Principais aprendizados

Seis considerações da nossa pesquisa estratégica de fusões e aquisições

Os executivos devem fazer a si mesmos seis perguntas críticas para conduzir melhores fusões e aquisições.

1
Como você pode operar em um ambiente de negócios como o habitual?

É fundamental que os executivos assumam sempre que um evento de cisne negro é possível e que planejem de acordo. O planejamento de cenários incorporando as lições aprendidas com o surto da COVID-19 irá reforçar a resiliência da empresa.

2
Conhece o elo mais fraco da sua carteira?

Muitas empresas viram as margens de lucro e a capacidade de geração de caixa serem enfatizadas antes da crise da COVID-19. A fim de resistir a choques e criar opcionalidade, os executivos precisam examinar suas carteiras em busca de vulnerabilidades de liquidez.

3
Você pode olhar para além da  crise imediata para ver os
                 próximos passos?

Revisões mais frequentes de estratégias e portfólios são tanto uma mentalidade como um evento. Os executivos precisam desenvolver sistemas que possam girar rapidamente à medida que as circunstâncias mudam.

4
Você está preparado para um novo ambiente?

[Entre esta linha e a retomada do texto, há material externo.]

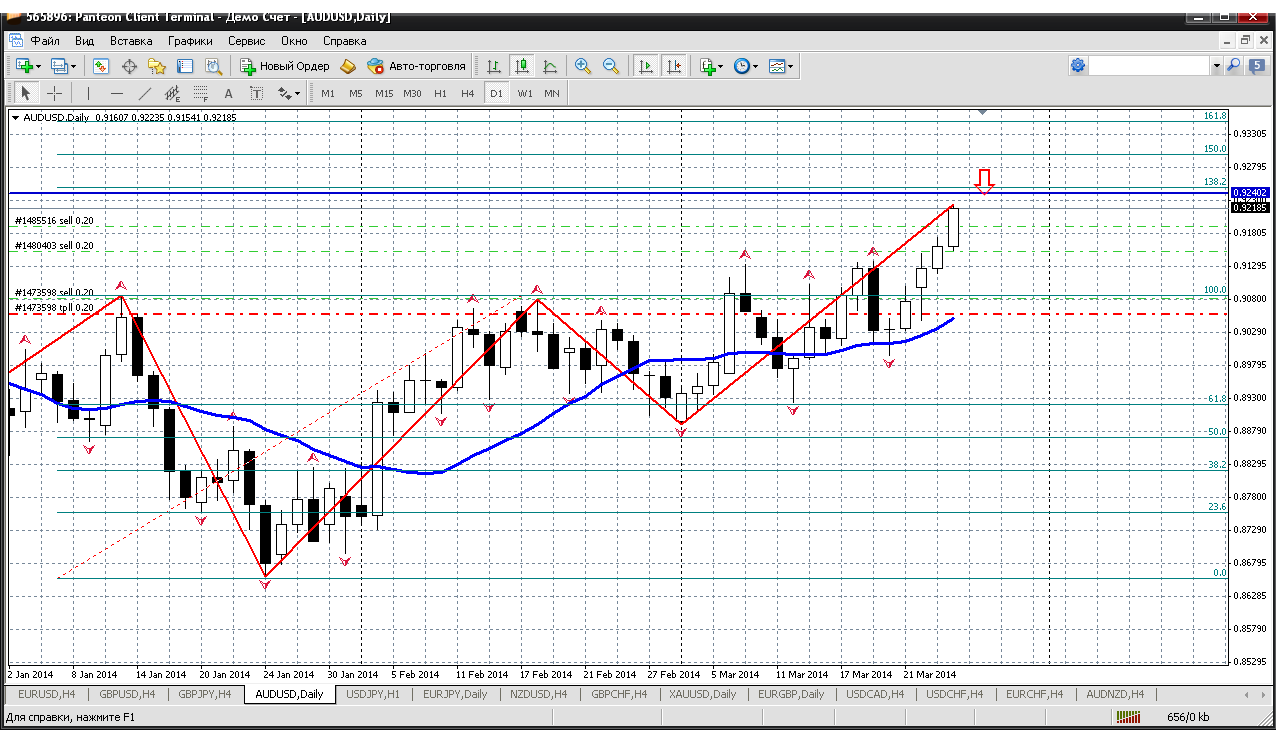Switch chart to bar chart mode
Screen dimensions: 1277x730
click(494, 66)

O ambiente pós-crise pode ser muito diferente do que acontecia antes. Os executivos precisam ser ousados em suas análises para garantir que eles tirem proveito das novas dinâmicas de mercado.

5
Como você pode aprender com o passado para ser mais ousado no                     futuro?

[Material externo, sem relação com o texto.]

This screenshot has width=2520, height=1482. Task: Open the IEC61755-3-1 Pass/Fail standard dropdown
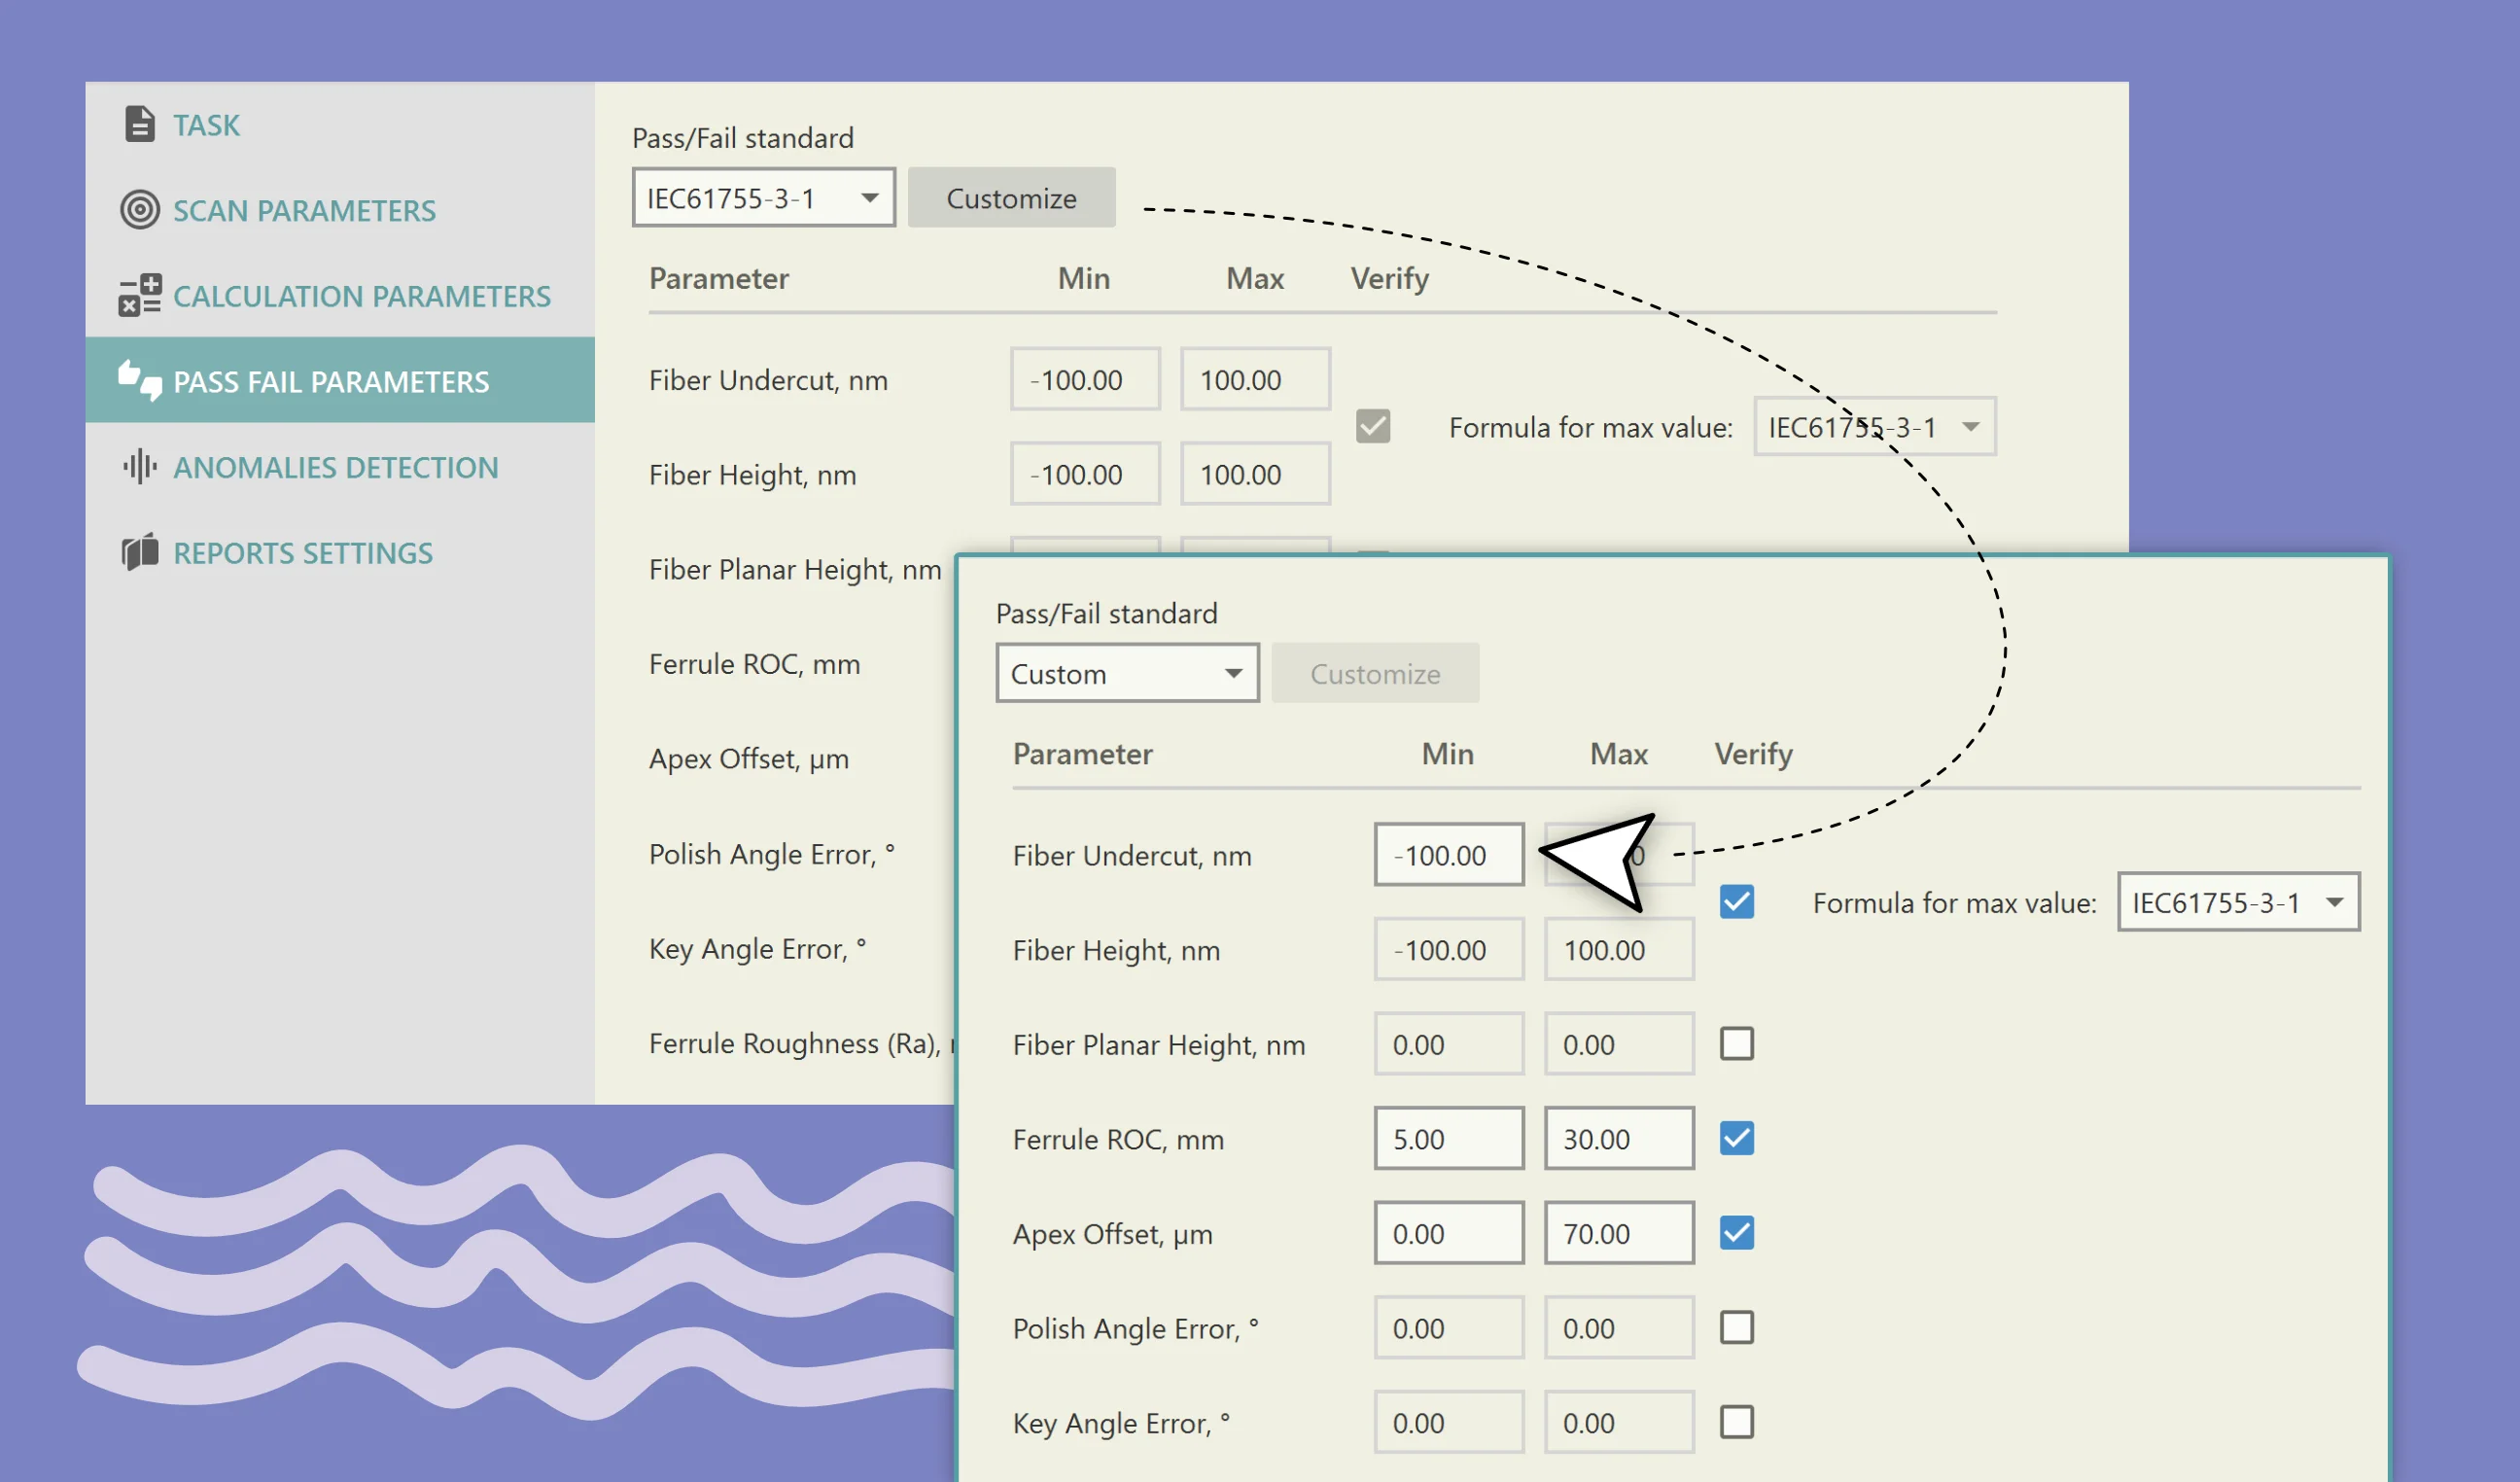pos(763,198)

As empresas que fizeram aquisições ousadas no período imediatamente após a crise financeira global superaram os seus pares durante a próxima década. Os executivos precisam estar prontos e aptos a fazer as aquisições que irão sobrecarregar o crescimento.

6
Será que a tecnologia ainda será um grande negócio na transformação alimentada por M&A?

Acelerar o uso da tecnologia no processo de negociação não só acrescenta velocidade — ela suporta melhores resultados. Os executivos precisam entender o impacto positivo das tecnologias emergentes em suas estratégias de negócios.

Resumo

O EY Global Capital Confidence Barometer (pdf) avalia a confiança das empresas nas perspectivas econômicas e identifica tendências e práticas do Conselho de Administração na forma como as empresas administram suas agendas de capital.

Sobre este artigo

Por Steve Krouskos

EY Global Managing Partner – Business Enablement

Enabling EY to create long-term value. University of Florida alumnus. Son, husband and father of four.